O município ingressou na Justiça para conseguir renovar o CRP em junho, mas justificou logo depois que a situação já estava regularizada. Ainda assim, o recurso judicial foi utilizado mais uma vez para obter o documento que permite a celebração de contratos com o governo federal.
No certificado, o Ministério da Previdência informa que o município está irregular por não cumprir as exigências para a emissão do novo documento, porém as penalidades estão suspensas por determinação judicial. Entre os pré-requisitos para renovar o CRP, a legislação prevê o repasse integral das contribuições ao Instituto de Previdência. No entanto, o município não estava em dia com os pagamentos.
No mês passado, um balanço apresentado pelo Conselho Administrativo do Ipserv (Instituto de Previdência dos Servidores Públicos Municipais) revelou que a administração municipal estava inadimplente com repasses da cota patronal, parcelamentos e até com a transferência das contribuições mensais retidas no holerite dos servidores.
Pelo relatório, a Prefeitura, na época, estava em débito com as parcelas dos meses junho, julho, agosto e setembro das dívidas renegociadas, o que totaliza R$1.682.056,32. Além disso, a administração municipal também está inadimplente com os repasses das contribuições mensais retidas dos servidores e apresenta pendências com a cota patronal dos meses de agosto e setembro.
Outro lado. De acordo com o superintendente administrativo e financeiro do Ipserv, João Batista Paranhos Júnior, o município não moveu uma nova ação judicial. Ele afirma que o CRP foi renovado com respaldo da mesma decisão judicial referente a junho deste ano. O superintendente pondera que o despacho do juiz contempla todos os itens do extrato do Certificado de Regularidade Previdenciária.
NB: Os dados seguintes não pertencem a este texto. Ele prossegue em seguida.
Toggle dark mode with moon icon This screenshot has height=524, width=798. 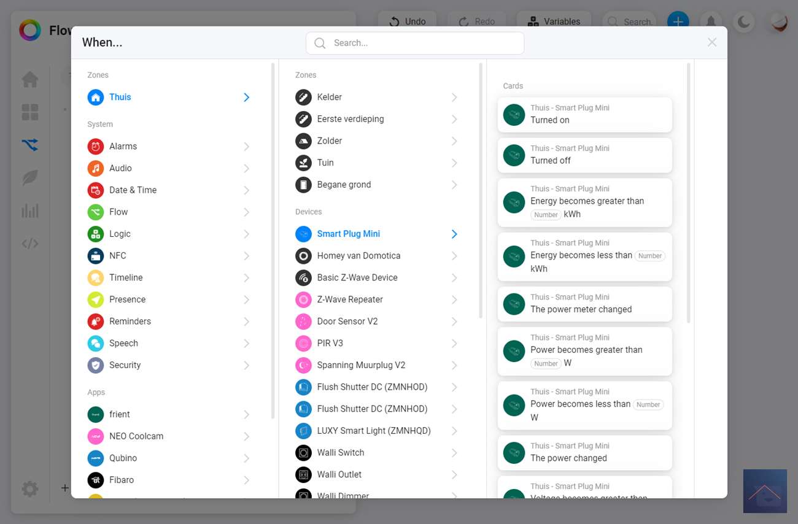click(744, 22)
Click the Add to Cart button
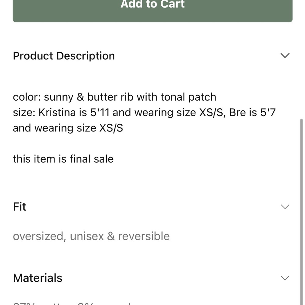Screen dimensions: 305x305 pos(153,9)
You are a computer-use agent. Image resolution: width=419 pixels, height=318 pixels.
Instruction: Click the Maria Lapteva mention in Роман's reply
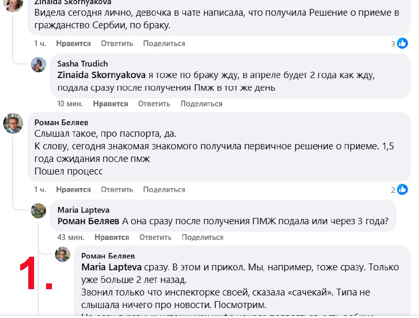tap(112, 267)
Ainda conforme Paranhos, o déficit atuarial existe e precisa ser equacionado. Ele ressalta que uma proposta para sanar o problema foi aprovada pelo Ministério da Previdência, mas não foi apresentado à Câmara Municipal por resistência dos sindicatos que representam o funcionalismo. O superintendente reitera que novos estudos estão em andamento para resolver o déficit do instituto de previdência.